_ENUNCIADO 1_
En el texto sobre la emperatriz y Rasputín, ¿quién describió a Sturmer como un hombre «de poca inteligencia, espíritu ruin, rastrero»?
_ENUNCIADO 2_
Continúa el texto sobre la emperatriz y Rasputín a partir de su última oración.
━━ TEXTO PROPORCIONADO ━━
Sí, eso era muy importante. Pero no solo lo sabemos ahora los que leemos las cartas y los documentos de la época, sino que ya lo sabían sus contemporáneos. Y algunos, los que no eran rusos, los que no eran la camarilla de Rasputín, ni eran el pueblo llano o incluso los nobles, que no podían decir lo que pensaban en voz alta, algunos que vivieron esos momentos y pudieron hablar también lo dejaron muy claro.
Sturmer, el hombre que según la emperatriz «convenía para estos momentos» (por cierto, unos momentos nada extraordinarios: solo una guerra mundial y una revolución a las puertas del palacio, nada del otro mundo) era un hombre «de poca inteligencia, espíritu ruin, rastrero, honestidad dudosa, inepto y sin la menor idea de los asuntos de Estado». Y estas palabras no las dejó escritas uno de los muchos enemigos de Rasputín, ni un enemigo de la madre patria, sino el embajador francés, que, no hay que olvidar, representaba al principal aliado de Rusia en esa guerra en la que tan alegremente todos, y ahí hay más culpables que el zar, se habían metido. Pero Sturmer no era el único de los amigos del «enviado de Dios» que tuvieron en sus manos el destino de Rusia, del futuro emperador, el enfermo zarévich, de las vidas de millones de personas y de las vidas de la propia emperatriz, del emperador y del resto de la familia real. El primer ministro fue uno más de los precipitados nombramientos de última hora, de esos movimientos con los que la emperatriz creía que estaba salvando a su patria y a su familia, y ante todo salvando la idea que tenía de lo que debía ser un soberano. Pero en realidad no estaba sino bajando un escalón, otro más y ya de los últimos, del sótano de la casa del bosque donde iban a ser asesinados pocos años después. Y esto casi sería lo de menos, porque a la tragedia de la familia se sumó la tragedia entera de un país que después de una terriblemente sangrienta guerra mundial iba a vivir una revolución y una guerra civil igual de sangrienta. Y aunque ya sea muy conocido merece la pena recordar las palabras de Virginia Crowles, cuyo libro terrible y diáfano recomiendo:
Con hombres así controlando los principales ministerios, los alimentos, combustibles y municiones empezaron a escasear.
Y eso que:
Ningún país fue jamás a la guerra tan pobremente equipado, tan mal dirigido, tan tontamente optimista como Rusia.
Cuando por fin Nicolás II comprendió que marcharse al frente y dejar hacer y deshacer a su esposa había sido un error, la emperatriz, tozuda como una mula, le replicó: «No destituyas a nadie hasta que nos veamos, no te precipites, sé fuerte, aplasta a tus enemigos, perdona que vuelva a escribirte, estoy luchando por tu reino y por el niño».
━━━
━━ LÍNEAS DE DATOS ━━
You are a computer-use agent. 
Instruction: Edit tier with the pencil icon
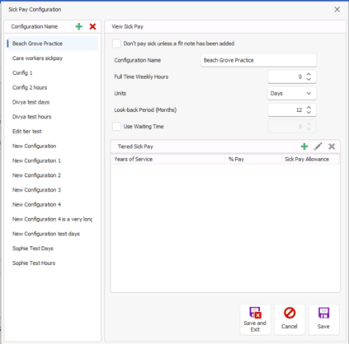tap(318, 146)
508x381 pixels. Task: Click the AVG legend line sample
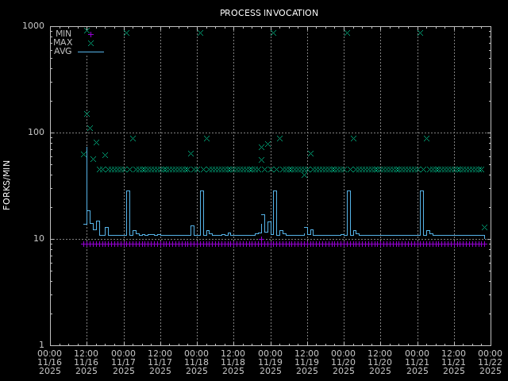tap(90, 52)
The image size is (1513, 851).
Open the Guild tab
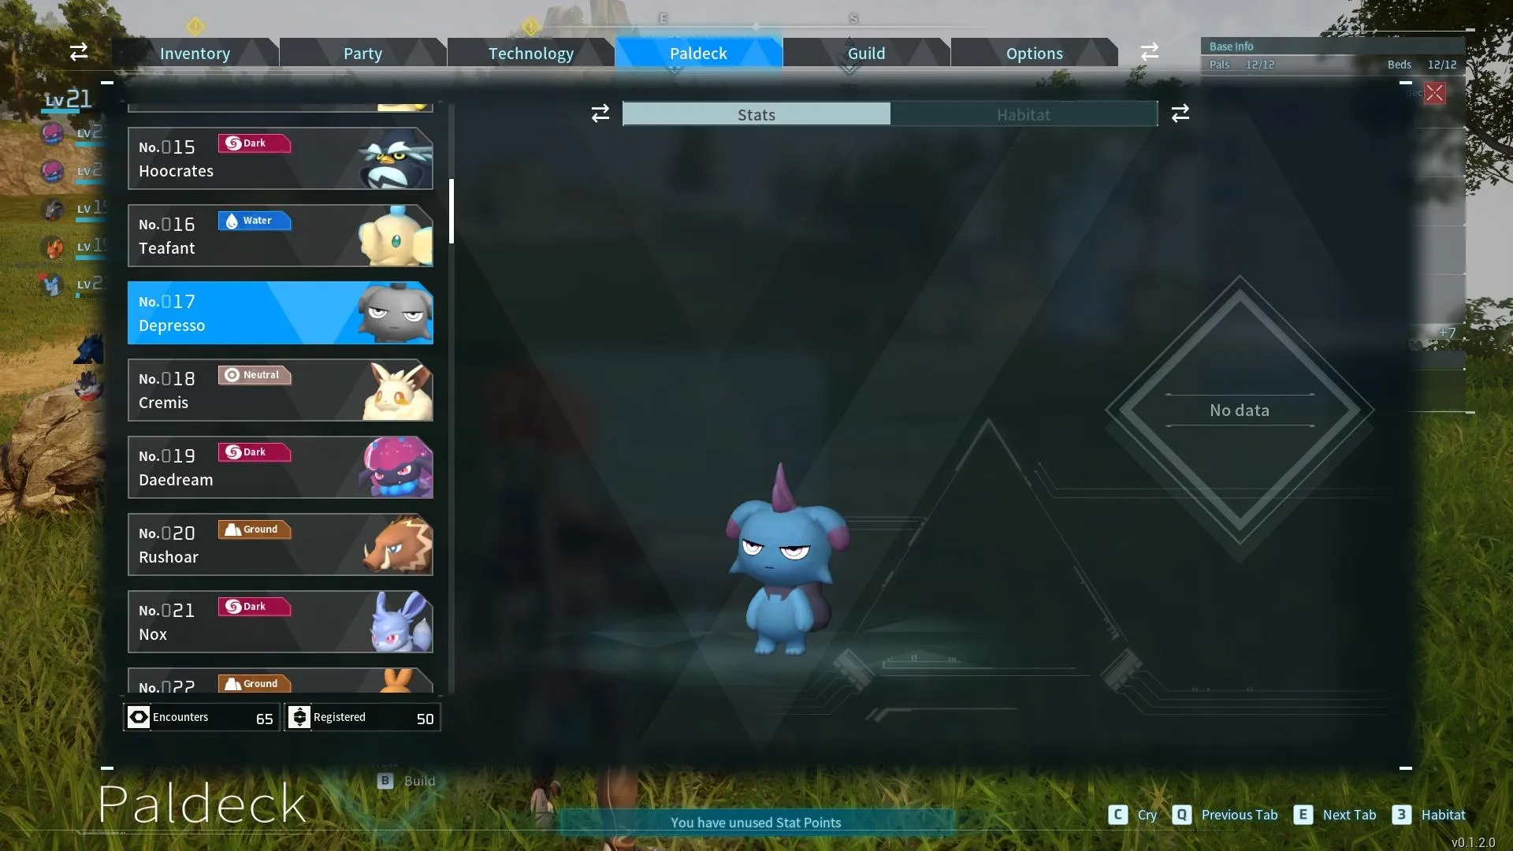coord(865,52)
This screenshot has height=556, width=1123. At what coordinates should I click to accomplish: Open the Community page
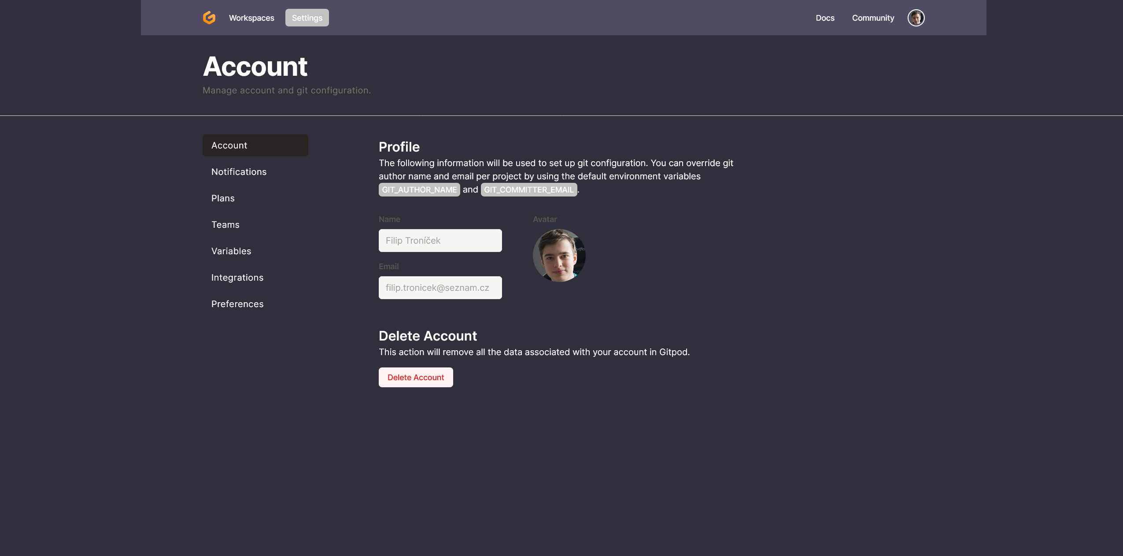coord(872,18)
━━━
━━ LÍNEAS DE DATOS ━━
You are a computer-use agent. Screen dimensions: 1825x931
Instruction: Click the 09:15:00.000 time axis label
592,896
━━━
_RESULTADO 1_
El embajador francés.

_RESULTADO 2_
Alejandra creía realmente que solo Rasputín podía mantener con vida a su hijo enfermo. Las quejas de su marido diciendo que la gente empezaba a morirse de hambre, algo inaudito en un emperador que nunca se había preocupado por su pueblo y que se había salvado de la revolución de 1905 por los pelos (sin llegar nunca a comprender la suerte que había tenido: al contrario, le agradeció el favor al conde Witte enviándole una carta de destitución), le entraban por un oído y le salían por el otro. Y mira por donde al final al pequeño heredero no lo mató su hemofilia, lo mató una bala. Por entonces Rasputín ya llevaba muerto algunos años. ¿De haber estado vivo, hubiera podido realizar otro de sus milagros?
¿Qué pensó la emperatriz cuando se vio delante de los fusiles, qué todo era la voluntad de Dios? No lo sé. Pero lo que sí sé es que esa voluntad de Dios ya la había previsto Lenin algunos años antes:
Una guerra entre Austria y Rusia habría sido muy conveniente para los revolucionarios, pero no es posible que Francisco José y Nicolasha nos hagan ese favor.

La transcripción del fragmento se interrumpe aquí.